_REQUIRED ACTIONS:_
- 1) Copy the part of the veggie sandwich recipe that begins at the words "1/4 cup roasted" and stops after "(about 2 ounces)", swapping "feta cheese" for "goat cheese".
- 2) In the veggie sandwich recipe, how long do the eggplant slices bake before the tomato slices go onto the baking sheet?
>> Begin SOURCE DOCUMENT
# Taverna Veggie Sandwiches



## Filus59602 (Oct 18, 2002)

Taverna Veggie Sandwiches
 Makes 4 servings. 

1 large eggplant, sliced lengthwise into 1/2-inch-thick pieces (4 to 8 slices total) 
1/4 cup roasted garlic oil* 
3 medium tomatoes, sliced in 1/2-inch-thick slices 
4 large slices sourdough, Italian, or French bread, about 3/4 inch thick 
2 tablespoons snipped fresh oregano 
1/2 cup crumbled feta cheese (about 2 ounces) 

1. Place eggplant slices on a lightly greased, foil-lined baking sheet; brush with a little oil. Bake, uncovered, in a 450 degree F oven for 10 minutes; add tomato slices to baking sheet, brush lightly with oil. Bake about 5 minutes more or until vegetables are just tender and eggplant is lightly browned. Lift foil with vegetables from baking sheet; set aside to cool slightly. Place bread slices on the same baking sheet. Brush the top side of each bread slice with some oil. Bake in the 450 degree F oven about 4 minutes or until lightly browned.
>> End SOURCE DOCUMENT
>> Begin EXCERPTED DATA
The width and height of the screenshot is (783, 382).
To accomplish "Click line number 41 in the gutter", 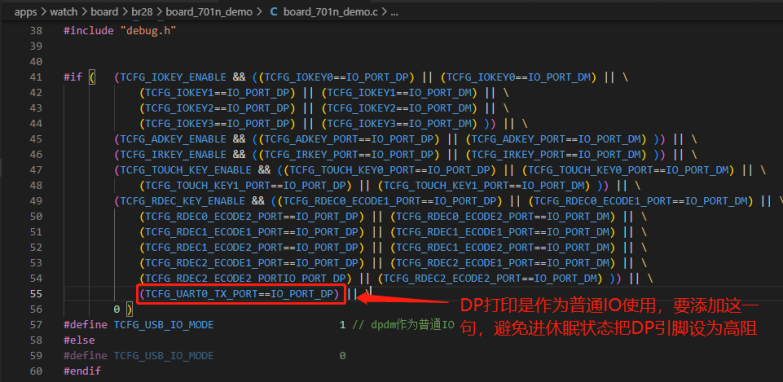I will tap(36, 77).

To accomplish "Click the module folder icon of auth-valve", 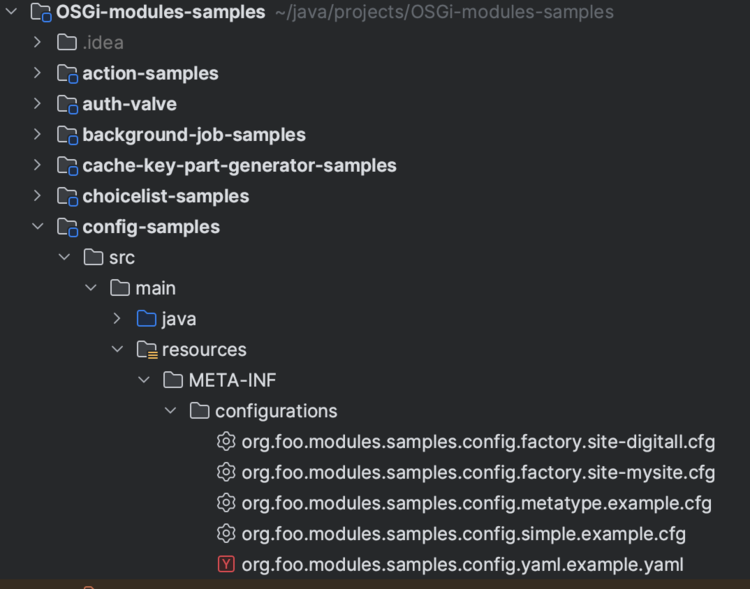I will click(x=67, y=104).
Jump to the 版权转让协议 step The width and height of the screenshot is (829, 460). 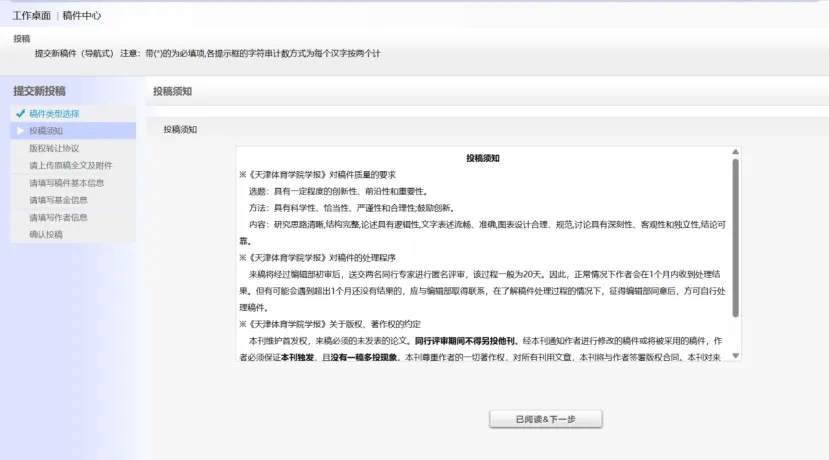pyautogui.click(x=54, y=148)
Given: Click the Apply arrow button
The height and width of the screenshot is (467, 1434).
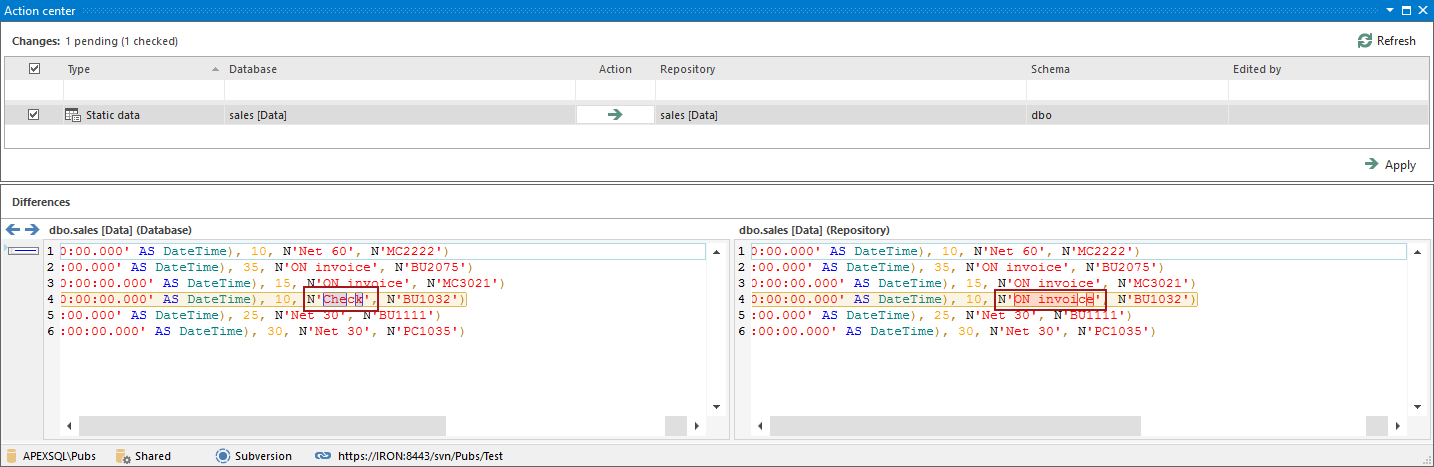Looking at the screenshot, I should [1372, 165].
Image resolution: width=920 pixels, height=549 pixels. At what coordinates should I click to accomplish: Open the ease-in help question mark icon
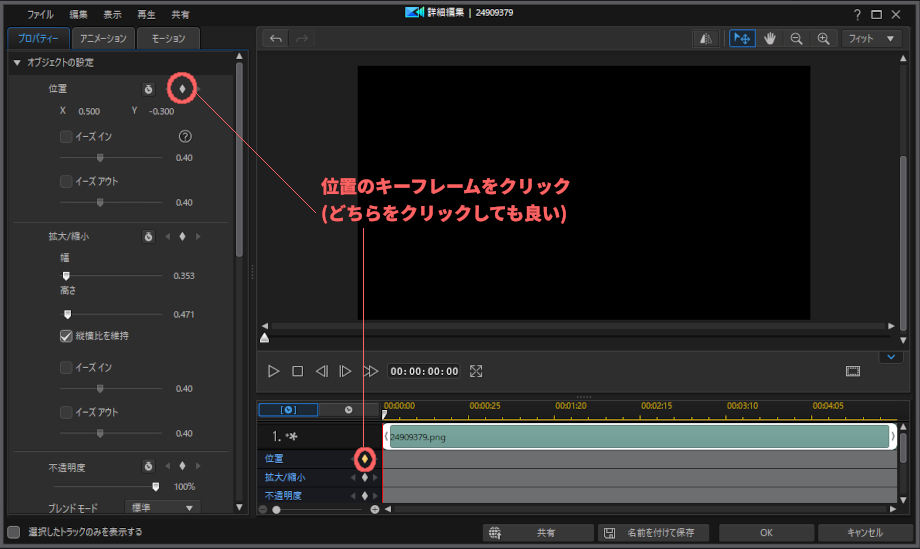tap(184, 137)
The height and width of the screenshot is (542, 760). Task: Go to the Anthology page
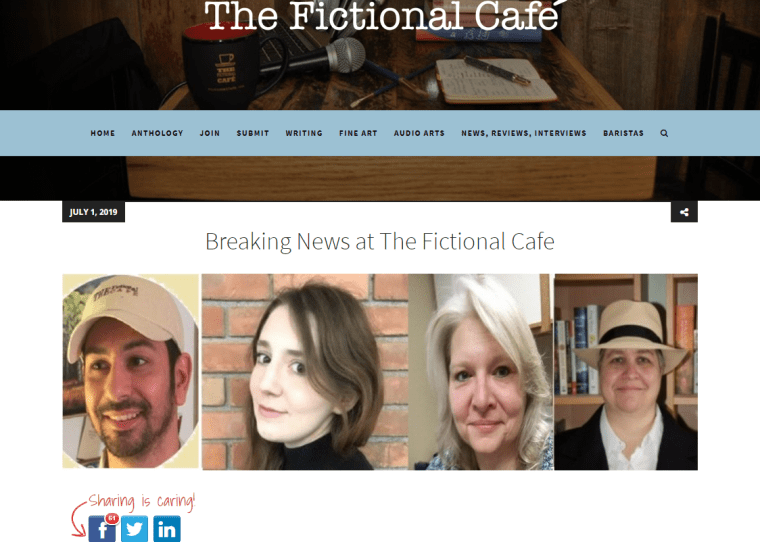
>> End EXCERPTED DATA
_THE RESPONSES:_
- 1)
1/4 cup roasted garlic oil* 
3 medium tomatoes, sliced in 1/2-inch-thick slices 
4 large slices sourdough, Italian, or French bread, about 3/4 inch thick 
2 tablespoons snipped fresh oregano 
1/2 cup crumbled goat cheese (about 2 ounces)

- 2) 10 minutes, uncovered, at 450 degrees F.